Solvers using the DWave Quantum Annealing Computer
Introduction
Here you will find a prototype solver for the airline Crew Trip problem and other demonstration solvers. Before diving into the more complex solver for aviation, consider examples 2 and 3 below solving small toy problems and which gives a perspective on the Quantum Annealing approach to solving optimization problems.
You can load the code directly in your DWave Leap account here If running the code on your python unstallation, some of the examples require you to set the API token in the notebook or python code.
Example 1 - ✈ Solving Airline Crew Trip problem ✈
The airline crew trip problem is a recurring crew planning process (usually each month or 28 day period) most scheduled airline must solve to create Fatigue Management Regulation and Policy compliant flight duty periods for pilots and flight attendants.
The prototype proposes a QUBO solver using a Binary Quadratic Model (BQM).

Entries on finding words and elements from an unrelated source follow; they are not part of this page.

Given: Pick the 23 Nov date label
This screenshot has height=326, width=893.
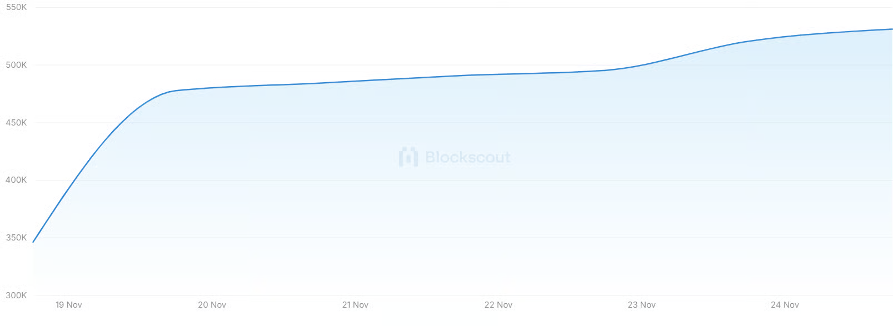Looking at the screenshot, I should pyautogui.click(x=642, y=305).
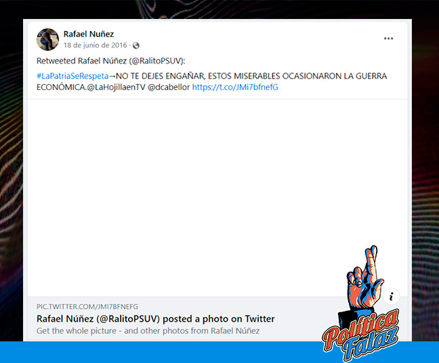This screenshot has height=363, width=439.
Task: Open the Rafael Nuñez author name
Action: [x=89, y=34]
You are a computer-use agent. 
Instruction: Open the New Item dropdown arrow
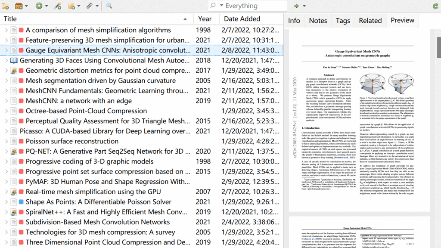[x=47, y=6]
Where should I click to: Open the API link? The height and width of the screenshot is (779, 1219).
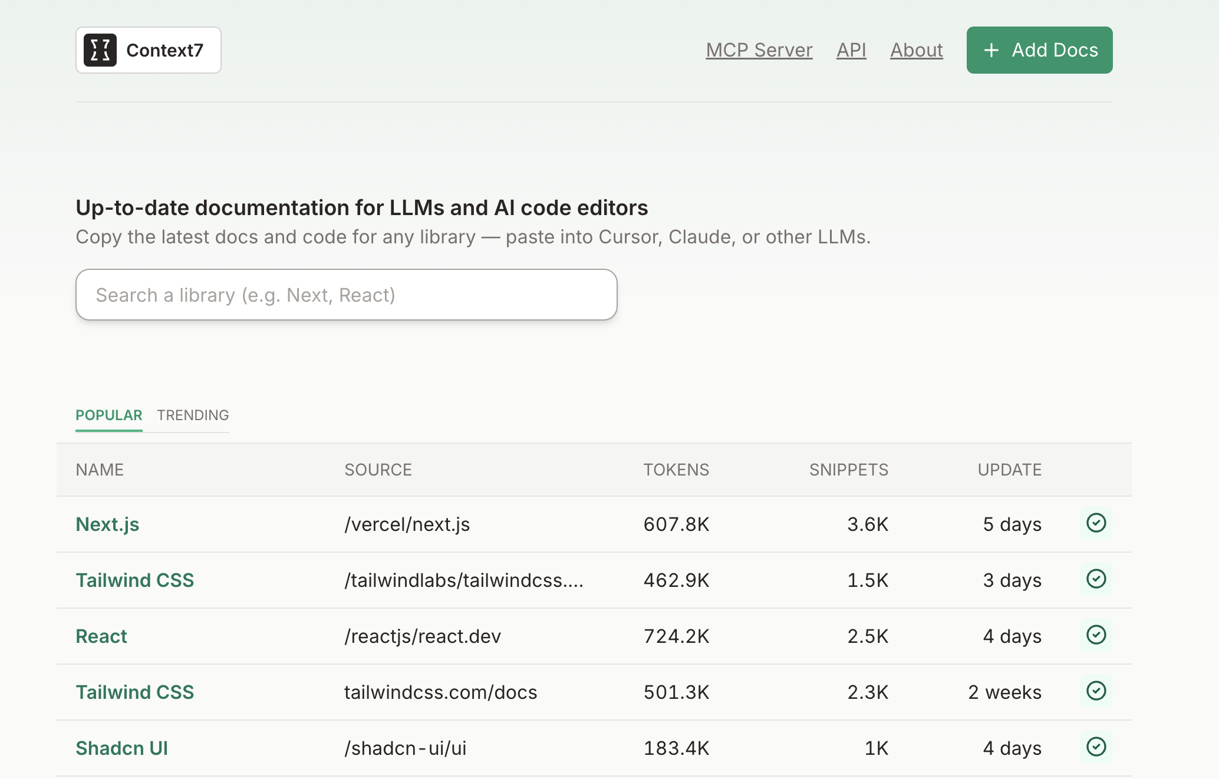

With the release of the new DWave Constrained Quadratic Model (CQM) solver in October 2021, there is an intent to write a new version as a CQM model. As other examples below demonstrate, implementing constraints using CQM has shown to be far easier than with BQM.
Usage example can be found here.
Example 2 - 🐺 🐐 🥗 Solving the Wolf-Goat-Cabbage riddle using CQM
This is a nice little problem for the Quantum Annealer to solve using CQM.
It demonstrates how one can solve a problem by expressing the valid possible moves without giving any hints as to how to actually solver the problem.
There are two version files: 1) Jupyter Notebook. Ensure that you setup your API token where indicated before executing. 2) Python file you can run under the GCW folder.
Read details here.
Example 3 - ♟ Solving the 8 Queens problem ♟
Here are two versions of a solver to the 8 Queens problem using DWave.
The first uses QUBO and I wrote this solution in 2020 during CDL Toronto Quantum Stream
The second, uses the newly released CQM solver and certainly made the implementation easier over the QUBO method.